Pitching Awoo | The Coast Halifax

Pitching Awoo

Joel Gibb’s merry band of musicians returns to Halifax on its quest to glorify nonsense. Sue Carter Flinn happily joins the parade.

The guitar plays softly as a group of people, flashlights in hand, clear through the tall brush. The Toronto skyline juts out from behind the water. Glockenspiels and synthesizers join in as Joel Gibb leads the pack into a forest, where they’re joined by a band of musicians wearing wolf masks—one of the few welcome wolf references in music this year—and beady glowing eyes. Everyone dances in pagan joy under a crescent moon.

This is not part of some cultish Friday-night ritual—it’s the first video and the title track from The Hidden Cameras’ new CD Awoo, songs from which the “loose collective” will play at Stage Nine on Saturday night. The video was shot on Toronto Island, and recorded at Don Kerr’s Gas Station Studio, also on the island. The studio is a favourite of Ron Sexsmith, Gord Downie and Rheostatics.

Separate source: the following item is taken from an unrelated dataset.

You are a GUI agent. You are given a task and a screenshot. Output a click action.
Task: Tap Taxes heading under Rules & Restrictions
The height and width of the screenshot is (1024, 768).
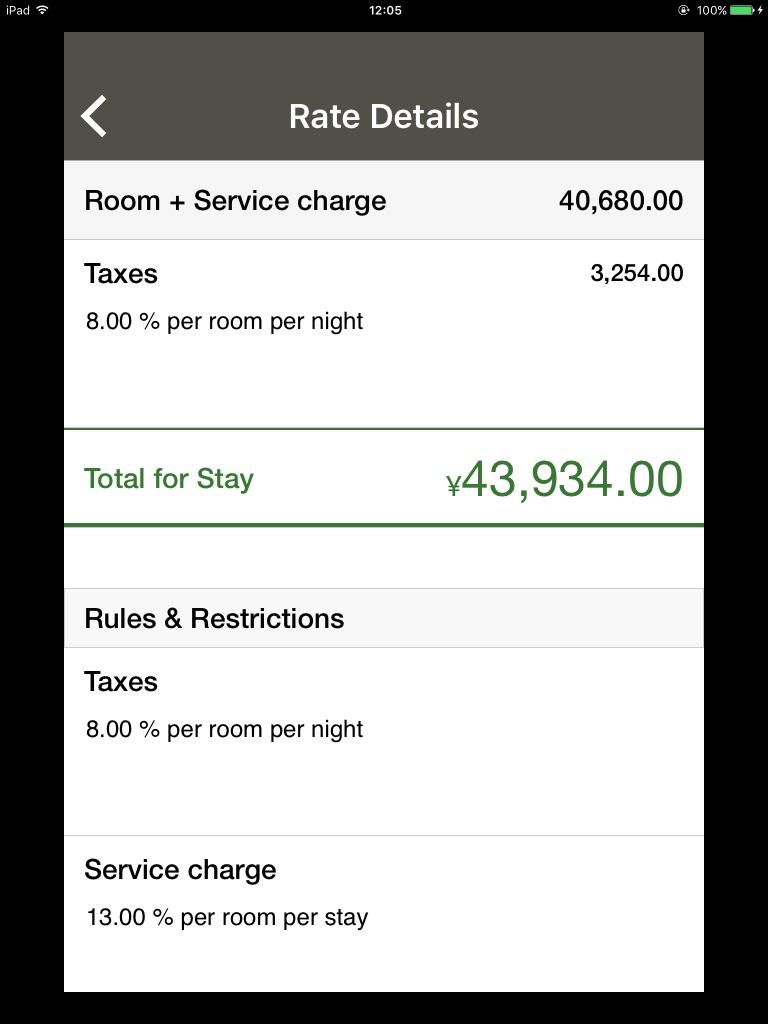point(121,682)
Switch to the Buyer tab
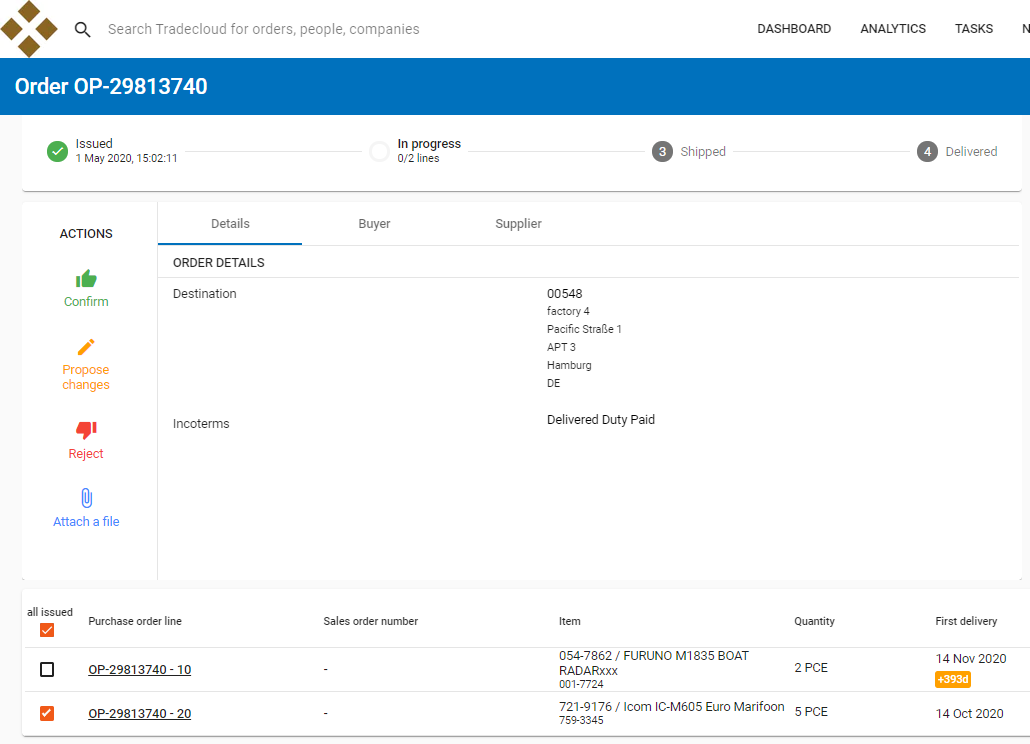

“I think it’s really good to record somewhere that’s inspiring and comfortable,” says Gibb, on the phone from Erlangen, Germany, one of the last stops on a month-long European tour. “The first record we drove all the way to London, Ontario, at Magoffin’s studio. But it’s right on a main thoroughfare, so it’s in a completely different environment. Mississauga Goddam was recorded in downtown Toronto. Recording on the island was the most comfortable environment. You can finish a vocal take and then jump in the lake.”

Geographically, Toronto Island is filled with all of the same juxtapositions as a Hidden Cameras album. It’s an urban island, where year-round residents ride bicycles along meandering trails and around colourful shacks, eclipsed by the CN Tower in the distance. Gibb’s songwriting moves along the same paths—melodically the songs on this album are mildly reminiscent of REM pop gems, but the lyrics delve into bruised bodies and acting brave in the face of love and loss. While there’s little talk of enemas or swallowing pee on this album, unlike the glorious Mississauga Goddam, there’s still the same sense of ceremony and life force.

Gibb says regardless of lyrical content, his songwriting is guided naturally. “I have a specific musical instinct, a specific musical style. And then there’s a whole literary style and a semantic style. Those two don’t necessarily need to be mirror images of one another, by the fact that they can oppose one another and create something new.”

Awoo’s repeated use of pleasing words and sounds—awoo, fee fie, lollipop—follows some classic pop lyric structures: The Beatles’s “Eggman” went “koo-koo-ka-choo” and Little Richard busted out with “Tutti Frutti, all over rootie.” Ironically, for Gibb, sounds without meaning actually give this album its meaning.

“The root of songwriting for me is melody. You’re singing melodies and they become words, and then sometimes you harness real specific meaning out of these songs. But with this record, there was less of an impetus to do that,” he explains. “ is just a sound; there’s no meaning to it in any specific language. The songs on the record relate to the theme of glorifying nonsense and talking about language being alive.”

It’s a language that lives across borders and oceans. Gibb says travelling across Europe has been a great but tiring tour.

Unlike other collectives, The Hidden Cameras is completely Gibb’s baby—he’s maestro and mastermind. Sounds can grow or scale back, depending on who’s playing. Over time, Camera club members have included Reg Vermue (Gentleman Reg), Maggie MacDonald (Republic of Safety) and Owen Pallett (Polaris Prize-winner Final Fantasy, in Halifax on November 18). There are eight players on this tour; in Europe the band included several Viennese musicians Gibb met in Austria last June.

Cameras concerts are their own magical entity, as anyone who was at the Pop Explosion show at St. Matthew’s Church two years ago can attest. Pews were abandoned for dancing in the aisles, with a masked Gibb on the pulpit, and Maggie MacDonald on keyboards whipping everyone into a frenzy. Stage Nine isn’t exactly a holy place and this album abandons much of the band’s trademark religious iconography, but you’re always welcome into the cult of The Hidden Cameras.